Impact of Philippine’s Department of Health Regulations
Despite what it may seem from the DOH’s regulations, the clinic would be able to provide better care in an emergency situation than the hospital, so those “higher risk” patients would have been better off at the clinic. “In the hospital, they don’t have CPAP (a form of respiratory support often used for neonates) and each patient only gets one oxygen tank. Before they can have another one, the family has to go scrounging for money to give to the hospital or else they’re in trouble,” Becka told us. The clinic’s number of births per month, typically 60-100 before the DOH’s new regulations, were now dropping. “Last month we only had 30 births,” Becka said, sighing. I asked her if she knew how other similar clinics had been affected by the regulations.

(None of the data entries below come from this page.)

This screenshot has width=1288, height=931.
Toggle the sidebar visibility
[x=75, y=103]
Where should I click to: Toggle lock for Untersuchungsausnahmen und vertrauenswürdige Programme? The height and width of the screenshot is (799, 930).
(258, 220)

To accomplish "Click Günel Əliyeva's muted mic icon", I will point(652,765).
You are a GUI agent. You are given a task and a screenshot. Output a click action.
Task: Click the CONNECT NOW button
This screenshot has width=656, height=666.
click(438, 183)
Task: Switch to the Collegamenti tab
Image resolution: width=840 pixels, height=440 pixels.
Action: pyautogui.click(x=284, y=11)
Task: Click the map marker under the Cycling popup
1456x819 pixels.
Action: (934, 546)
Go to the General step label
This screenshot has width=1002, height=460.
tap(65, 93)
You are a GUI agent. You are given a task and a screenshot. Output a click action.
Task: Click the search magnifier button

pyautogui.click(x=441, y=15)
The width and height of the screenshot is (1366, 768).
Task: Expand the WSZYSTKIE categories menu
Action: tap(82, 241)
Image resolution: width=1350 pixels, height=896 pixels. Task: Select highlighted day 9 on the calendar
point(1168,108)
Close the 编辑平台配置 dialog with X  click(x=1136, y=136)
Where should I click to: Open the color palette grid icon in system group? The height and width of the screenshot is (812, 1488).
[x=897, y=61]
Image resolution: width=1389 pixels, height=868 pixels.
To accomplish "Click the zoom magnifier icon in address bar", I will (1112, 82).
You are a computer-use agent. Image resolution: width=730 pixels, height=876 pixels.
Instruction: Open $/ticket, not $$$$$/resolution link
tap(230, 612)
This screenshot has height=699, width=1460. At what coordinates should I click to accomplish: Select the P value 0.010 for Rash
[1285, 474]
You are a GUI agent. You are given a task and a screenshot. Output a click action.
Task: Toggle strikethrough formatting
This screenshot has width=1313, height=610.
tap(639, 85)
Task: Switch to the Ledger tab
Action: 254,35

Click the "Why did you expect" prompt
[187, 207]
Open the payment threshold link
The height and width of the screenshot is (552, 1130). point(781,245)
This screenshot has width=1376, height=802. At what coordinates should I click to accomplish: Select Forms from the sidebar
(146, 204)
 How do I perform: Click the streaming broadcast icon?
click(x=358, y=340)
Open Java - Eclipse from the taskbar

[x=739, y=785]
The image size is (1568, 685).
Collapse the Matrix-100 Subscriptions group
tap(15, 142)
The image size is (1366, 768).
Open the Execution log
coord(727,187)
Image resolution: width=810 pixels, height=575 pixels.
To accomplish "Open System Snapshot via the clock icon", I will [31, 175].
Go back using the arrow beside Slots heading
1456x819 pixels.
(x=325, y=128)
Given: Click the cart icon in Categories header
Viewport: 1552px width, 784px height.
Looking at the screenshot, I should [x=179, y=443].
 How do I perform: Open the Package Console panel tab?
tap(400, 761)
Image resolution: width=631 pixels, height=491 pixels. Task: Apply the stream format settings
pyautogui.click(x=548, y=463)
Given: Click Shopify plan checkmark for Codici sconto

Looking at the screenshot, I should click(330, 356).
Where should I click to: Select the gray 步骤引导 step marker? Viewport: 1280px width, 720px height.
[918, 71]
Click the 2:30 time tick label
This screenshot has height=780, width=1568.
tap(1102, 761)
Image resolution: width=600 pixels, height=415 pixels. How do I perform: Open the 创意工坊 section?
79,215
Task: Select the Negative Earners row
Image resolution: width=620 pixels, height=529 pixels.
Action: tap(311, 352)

While she knew there were others, Shalom didn’t have any sort of communication or collaboration with them that Becka knew of. I wondered whether, perhaps, the clinics could work together with the Department of Health to create regulations that benefited those who matter most-the patients…but perhaps that is my optimistic naïveté shining through! These questions-how non-profits and government agencies (especially in known highly corrupt nations like the Philippines) can potentially work together-is something I am curious to continue exploring, and if anyone knows of a shining example where this has been done well, I would be interested to hear about it. I was also surprised that Shalom seemed to be unaware of most other non-profit clinics in the Manila area, and I wonder whether collaboration amongst groups with similar missions could be beneficial.